■ SHORT EXERCISE
Copy the rows below word for word, with no changes to any line.

■ MATERIAL SUPPLIED
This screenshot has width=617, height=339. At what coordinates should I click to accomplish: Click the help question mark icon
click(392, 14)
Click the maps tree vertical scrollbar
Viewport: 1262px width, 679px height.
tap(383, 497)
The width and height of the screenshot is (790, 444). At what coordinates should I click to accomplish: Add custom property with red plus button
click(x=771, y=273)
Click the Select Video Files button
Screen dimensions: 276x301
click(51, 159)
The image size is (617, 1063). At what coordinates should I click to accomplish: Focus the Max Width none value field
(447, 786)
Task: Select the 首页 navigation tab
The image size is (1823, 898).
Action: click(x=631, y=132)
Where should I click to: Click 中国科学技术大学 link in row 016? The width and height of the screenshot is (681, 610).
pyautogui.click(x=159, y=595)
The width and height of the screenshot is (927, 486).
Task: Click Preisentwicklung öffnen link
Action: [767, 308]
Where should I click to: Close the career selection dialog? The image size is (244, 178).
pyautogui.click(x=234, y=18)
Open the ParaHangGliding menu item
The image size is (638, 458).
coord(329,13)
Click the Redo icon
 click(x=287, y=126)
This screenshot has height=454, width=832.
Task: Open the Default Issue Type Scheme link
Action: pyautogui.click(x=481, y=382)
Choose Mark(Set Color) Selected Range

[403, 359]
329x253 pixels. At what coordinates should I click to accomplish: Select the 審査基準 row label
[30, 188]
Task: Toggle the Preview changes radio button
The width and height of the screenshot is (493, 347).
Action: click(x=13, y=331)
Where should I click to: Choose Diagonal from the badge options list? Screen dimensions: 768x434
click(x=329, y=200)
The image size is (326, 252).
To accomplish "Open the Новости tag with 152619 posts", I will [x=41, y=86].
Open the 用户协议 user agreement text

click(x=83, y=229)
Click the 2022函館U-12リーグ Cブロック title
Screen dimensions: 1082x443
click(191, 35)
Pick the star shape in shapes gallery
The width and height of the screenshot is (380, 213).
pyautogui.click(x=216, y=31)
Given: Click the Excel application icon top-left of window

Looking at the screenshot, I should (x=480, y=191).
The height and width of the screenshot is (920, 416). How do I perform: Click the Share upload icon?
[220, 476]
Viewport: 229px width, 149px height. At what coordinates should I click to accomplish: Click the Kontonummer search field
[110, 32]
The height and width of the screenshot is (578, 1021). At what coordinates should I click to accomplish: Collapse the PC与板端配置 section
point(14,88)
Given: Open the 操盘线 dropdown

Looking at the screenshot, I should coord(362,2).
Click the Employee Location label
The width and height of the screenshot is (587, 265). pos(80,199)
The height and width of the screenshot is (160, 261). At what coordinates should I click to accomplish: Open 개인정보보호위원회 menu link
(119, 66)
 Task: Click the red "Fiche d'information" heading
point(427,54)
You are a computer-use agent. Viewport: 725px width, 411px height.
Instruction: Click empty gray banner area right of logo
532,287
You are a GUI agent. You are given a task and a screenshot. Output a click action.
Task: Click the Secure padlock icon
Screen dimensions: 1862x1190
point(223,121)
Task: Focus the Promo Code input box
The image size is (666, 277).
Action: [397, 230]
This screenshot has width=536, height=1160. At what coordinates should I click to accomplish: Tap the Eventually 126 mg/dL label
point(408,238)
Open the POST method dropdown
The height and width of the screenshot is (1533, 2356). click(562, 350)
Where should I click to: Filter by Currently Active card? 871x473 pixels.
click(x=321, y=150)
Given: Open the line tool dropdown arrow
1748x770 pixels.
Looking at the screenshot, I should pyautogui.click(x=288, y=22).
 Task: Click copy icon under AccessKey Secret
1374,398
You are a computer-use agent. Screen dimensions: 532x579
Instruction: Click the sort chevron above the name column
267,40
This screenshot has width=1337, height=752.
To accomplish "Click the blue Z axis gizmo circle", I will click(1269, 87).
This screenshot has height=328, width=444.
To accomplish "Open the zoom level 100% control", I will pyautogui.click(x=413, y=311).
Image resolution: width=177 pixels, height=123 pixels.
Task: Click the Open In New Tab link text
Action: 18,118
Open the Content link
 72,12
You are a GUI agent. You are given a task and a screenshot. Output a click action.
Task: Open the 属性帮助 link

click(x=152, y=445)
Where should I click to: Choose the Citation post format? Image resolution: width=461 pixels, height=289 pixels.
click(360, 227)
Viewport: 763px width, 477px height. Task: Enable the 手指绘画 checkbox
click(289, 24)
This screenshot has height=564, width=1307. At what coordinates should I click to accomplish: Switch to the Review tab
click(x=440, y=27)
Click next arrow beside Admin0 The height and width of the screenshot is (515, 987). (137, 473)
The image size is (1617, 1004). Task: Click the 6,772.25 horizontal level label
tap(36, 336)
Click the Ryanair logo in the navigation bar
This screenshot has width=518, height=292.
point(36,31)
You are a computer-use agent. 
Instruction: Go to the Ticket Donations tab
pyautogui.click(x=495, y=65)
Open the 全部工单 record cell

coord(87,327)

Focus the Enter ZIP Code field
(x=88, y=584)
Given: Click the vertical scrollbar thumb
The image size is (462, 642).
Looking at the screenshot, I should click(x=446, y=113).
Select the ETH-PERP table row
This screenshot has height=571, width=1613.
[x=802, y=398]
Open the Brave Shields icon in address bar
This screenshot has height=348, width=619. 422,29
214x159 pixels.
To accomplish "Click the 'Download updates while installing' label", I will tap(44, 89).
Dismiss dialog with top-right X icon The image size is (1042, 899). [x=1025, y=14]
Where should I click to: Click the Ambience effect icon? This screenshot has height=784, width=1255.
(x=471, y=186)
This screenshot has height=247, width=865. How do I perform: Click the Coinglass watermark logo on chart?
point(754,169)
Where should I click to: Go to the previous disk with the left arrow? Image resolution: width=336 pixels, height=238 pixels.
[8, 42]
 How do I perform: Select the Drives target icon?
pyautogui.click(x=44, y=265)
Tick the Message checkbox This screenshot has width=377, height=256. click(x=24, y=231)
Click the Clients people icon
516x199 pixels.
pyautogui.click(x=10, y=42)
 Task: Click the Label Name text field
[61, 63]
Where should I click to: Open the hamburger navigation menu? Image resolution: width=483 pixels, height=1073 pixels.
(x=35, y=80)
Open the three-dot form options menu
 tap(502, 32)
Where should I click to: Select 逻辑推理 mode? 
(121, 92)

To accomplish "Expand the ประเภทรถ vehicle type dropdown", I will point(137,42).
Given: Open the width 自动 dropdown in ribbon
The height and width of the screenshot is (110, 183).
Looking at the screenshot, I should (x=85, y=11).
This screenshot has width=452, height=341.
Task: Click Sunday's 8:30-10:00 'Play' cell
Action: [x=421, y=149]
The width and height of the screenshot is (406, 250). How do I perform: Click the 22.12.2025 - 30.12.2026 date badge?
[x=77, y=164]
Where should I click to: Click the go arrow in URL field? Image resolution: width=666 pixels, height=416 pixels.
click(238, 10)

■ CORRECT OUTPUT
This screenshot has width=617, height=339. At what coordinates should I click to accomplish: Click the help question mark icon
click(392, 14)
Click the maps tree vertical scrollbar
Viewport: 1262px width, 679px height.
tap(383, 497)
The width and height of the screenshot is (790, 444). At what coordinates should I click to accomplish: Add custom property with red plus button
click(x=771, y=273)
Click the Select Video Files button
Screen dimensions: 276x301
click(51, 159)
The image size is (617, 1063). At what coordinates should I click to accomplish: Focus the Max Width none value field
(447, 786)
Task: Select the 首页 navigation tab
The image size is (1823, 898).
Action: click(x=631, y=132)
Where should I click to: Click 中国科学技术大学 link in row 016? The width and height of the screenshot is (681, 610).
pyautogui.click(x=159, y=595)
The width and height of the screenshot is (927, 486).
Task: Click Preisentwicklung öffnen link
Action: [767, 308]
Where should I click to: Close the career selection dialog? The image size is (244, 178).
pyautogui.click(x=234, y=18)
Open the ParaHangGliding menu item
The image size is (638, 458).
coord(329,13)
Click the Redo icon
 click(x=287, y=126)
This screenshot has height=454, width=832.
Task: Open the Default Issue Type Scheme link
Action: pyautogui.click(x=481, y=382)
Choose Mark(Set Color) Selected Range

[403, 359]
329x253 pixels. At what coordinates should I click to accomplish: Select the 審査基準 row label
[30, 188]
Task: Toggle the Preview changes radio button
The width and height of the screenshot is (493, 347).
Action: click(x=13, y=331)
Where should I click to: Choose Diagonal from the badge options list? Screen dimensions: 768x434
click(x=329, y=200)
The image size is (326, 252).
To accomplish "Open the Новости tag with 152619 posts", I will [x=41, y=86].
Open the 用户协议 user agreement text

click(x=83, y=229)
Click the 2022函館U-12リーグ Cブロック title
Screen dimensions: 1082x443
click(191, 35)
Pick the star shape in shapes gallery
The width and height of the screenshot is (380, 213).
pyautogui.click(x=216, y=31)
Given: Click the Excel application icon top-left of window

Looking at the screenshot, I should (x=480, y=191).
The height and width of the screenshot is (920, 416). How do I perform: Click the Share upload icon?
[220, 476]
Viewport: 229px width, 149px height. At what coordinates should I click to accomplish: Click the Kontonummer search field
[110, 32]
The height and width of the screenshot is (578, 1021). At what coordinates should I click to accomplish: Collapse the PC与板端配置 section
point(14,88)
Given: Open the 操盘线 dropdown

Looking at the screenshot, I should coord(362,2).
Click the Employee Location label
The width and height of the screenshot is (587, 265). pos(80,199)
The height and width of the screenshot is (160, 261). At what coordinates should I click to accomplish: Open 개인정보보호위원회 menu link
(119, 66)
 Task: Click the red "Fiche d'information" heading
point(427,54)
You are a computer-use agent. Viewport: 725px width, 411px height.
Instruction: Click empty gray banner area right of logo
532,287
You are a GUI agent. You are given a task and a screenshot. Output a click action.
Task: Click the Secure padlock icon
Screen dimensions: 1862x1190
point(223,121)
Task: Focus the Promo Code input box
The image size is (666, 277).
Action: [397, 230]
This screenshot has width=536, height=1160. At what coordinates should I click to accomplish: Tap the Eventually 126 mg/dL label
point(408,238)
Open the POST method dropdown
The height and width of the screenshot is (1533, 2356). click(562, 350)
Where should I click to: Filter by Currently Active card? 871x473 pixels.
click(x=321, y=150)
Given: Open the line tool dropdown arrow
1748x770 pixels.
Looking at the screenshot, I should pyautogui.click(x=288, y=22).
 Task: Click copy icon under AccessKey Secret
1374,398
You are a computer-use agent. Screen dimensions: 532x579
Instruction: Click the sort chevron above the name column
267,40
This screenshot has width=1337, height=752.
To accomplish "Click the blue Z axis gizmo circle", I will click(1269, 87).
This screenshot has height=328, width=444.
To accomplish "Open the zoom level 100% control", I will pyautogui.click(x=413, y=311).
Image resolution: width=177 pixels, height=123 pixels.
Task: Click the Open In New Tab link text
Action: 18,118
Open the Content link
 72,12
You are a GUI agent. You are given a task and a screenshot. Output a click action.
Task: Open the 属性帮助 link

click(x=152, y=445)
Where should I click to: Choose the Citation post format? Image resolution: width=461 pixels, height=289 pixels.
click(360, 227)
Viewport: 763px width, 477px height. Task: Enable the 手指绘画 checkbox
click(289, 24)
This screenshot has height=564, width=1307. At what coordinates should I click to accomplish: Switch to the Review tab
click(x=440, y=27)
Click next arrow beside Admin0 The height and width of the screenshot is (515, 987). (137, 473)
The image size is (1617, 1004). Task: Click the 6,772.25 horizontal level label
tap(36, 336)
Click the Ryanair logo in the navigation bar
This screenshot has width=518, height=292.
point(36,31)
You are a computer-use agent. 
Instruction: Go to the Ticket Donations tab
pyautogui.click(x=495, y=65)
Open the 全部工单 record cell

coord(87,327)

Focus the Enter ZIP Code field
(x=88, y=584)
Given: Click the vertical scrollbar thumb
The image size is (462, 642).
Looking at the screenshot, I should click(x=446, y=113).
Select the ETH-PERP table row
This screenshot has height=571, width=1613.
[x=802, y=398]
Open the Brave Shields icon in address bar
This screenshot has height=348, width=619. 422,29
214x159 pixels.
To accomplish "Click the 'Download updates while installing' label", I will tap(44, 89).
Dismiss dialog with top-right X icon The image size is (1042, 899). [x=1025, y=14]
Where should I click to: Click the Ambience effect icon? This screenshot has height=784, width=1255.
(x=471, y=186)
This screenshot has height=247, width=865. How do I perform: Click the Coinglass watermark logo on chart?
point(754,169)
Where should I click to: Go to the previous disk with the left arrow? Image resolution: width=336 pixels, height=238 pixels.
[8, 42]
 How do I perform: Select the Drives target icon?
pyautogui.click(x=44, y=265)
Tick the Message checkbox This screenshot has width=377, height=256. click(x=24, y=231)
Click the Clients people icon
516x199 pixels.
pyautogui.click(x=10, y=42)
 Task: Click the Label Name text field
[61, 63]
Where should I click to: Open the hamburger navigation menu? Image resolution: width=483 pixels, height=1073 pixels.
(x=35, y=80)
Open the three-dot form options menu
 tap(502, 32)
Where should I click to: Select 逻辑推理 mode? 
(121, 92)

To accomplish "Expand the ประเภทรถ vehicle type dropdown", I will point(137,42).
Given: Open the width 自动 dropdown in ribbon
The height and width of the screenshot is (110, 183).
Looking at the screenshot, I should (x=85, y=11).
This screenshot has width=452, height=341.
Task: Click Sunday's 8:30-10:00 'Play' cell
Action: [x=421, y=149]
The width and height of the screenshot is (406, 250). How do I perform: Click the 22.12.2025 - 30.12.2026 date badge?
[x=77, y=164]
Where should I click to: Click the go arrow in URL field? Image resolution: width=666 pixels, height=416 pixels.
click(238, 10)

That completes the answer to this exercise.